### Work task
Nothing in the data should be altered when it is repeated in full.

(Items listed in a dataset)
____
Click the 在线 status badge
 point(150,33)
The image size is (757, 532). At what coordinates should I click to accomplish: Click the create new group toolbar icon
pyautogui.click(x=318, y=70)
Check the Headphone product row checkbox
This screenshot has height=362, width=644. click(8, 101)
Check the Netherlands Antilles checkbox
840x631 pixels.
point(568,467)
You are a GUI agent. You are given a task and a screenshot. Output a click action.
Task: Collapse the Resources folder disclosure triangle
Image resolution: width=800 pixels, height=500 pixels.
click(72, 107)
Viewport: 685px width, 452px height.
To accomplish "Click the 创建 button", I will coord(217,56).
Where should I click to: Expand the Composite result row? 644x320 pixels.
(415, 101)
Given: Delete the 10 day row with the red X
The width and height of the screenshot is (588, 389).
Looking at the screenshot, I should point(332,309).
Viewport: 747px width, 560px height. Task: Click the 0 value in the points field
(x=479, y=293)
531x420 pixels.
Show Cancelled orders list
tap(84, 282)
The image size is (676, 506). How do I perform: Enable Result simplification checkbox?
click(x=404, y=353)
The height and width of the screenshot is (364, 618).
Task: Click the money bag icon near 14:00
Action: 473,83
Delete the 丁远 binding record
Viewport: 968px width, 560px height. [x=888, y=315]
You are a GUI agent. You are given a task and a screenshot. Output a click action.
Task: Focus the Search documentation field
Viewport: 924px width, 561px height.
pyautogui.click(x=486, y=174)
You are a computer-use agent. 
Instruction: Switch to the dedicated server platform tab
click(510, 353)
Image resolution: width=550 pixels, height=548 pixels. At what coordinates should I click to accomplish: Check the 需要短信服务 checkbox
____
### Solved problem
Click the 在线 status badge
 point(150,33)
The image size is (757, 532). At what coordinates should I click to accomplish: Click the create new group toolbar icon
pyautogui.click(x=318, y=70)
Check the Headphone product row checkbox
This screenshot has height=362, width=644. click(8, 101)
Check the Netherlands Antilles checkbox
840x631 pixels.
point(568,467)
You are a GUI agent. You are given a task and a screenshot. Output a click action.
Task: Collapse the Resources folder disclosure triangle
Image resolution: width=800 pixels, height=500 pixels.
click(72, 107)
Viewport: 685px width, 452px height.
To accomplish "Click the 创建 button", I will coord(217,56).
Where should I click to: Expand the Composite result row? 644x320 pixels.
(415, 101)
Given: Delete the 10 day row with the red X
The width and height of the screenshot is (588, 389).
Looking at the screenshot, I should point(332,309).
Viewport: 747px width, 560px height. Task: Click the 0 value in the points field
(x=479, y=293)
531x420 pixels.
Show Cancelled orders list
tap(84, 282)
The image size is (676, 506). How do I perform: Enable Result simplification checkbox?
click(x=404, y=353)
The height and width of the screenshot is (364, 618).
Task: Click the money bag icon near 14:00
Action: 473,83
Delete the 丁远 binding record
Viewport: 968px width, 560px height. [x=888, y=315]
You are a GUI agent. You are given a task and a screenshot. Output a click action.
Task: Focus the Search documentation field
Viewport: 924px width, 561px height.
pyautogui.click(x=486, y=174)
You are a computer-use agent. 
Instruction: Switch to the dedicated server platform tab
click(510, 353)
Image resolution: width=550 pixels, height=548 pixels. At what coordinates should I click to accomplish: Check the 需要短信服务 checkbox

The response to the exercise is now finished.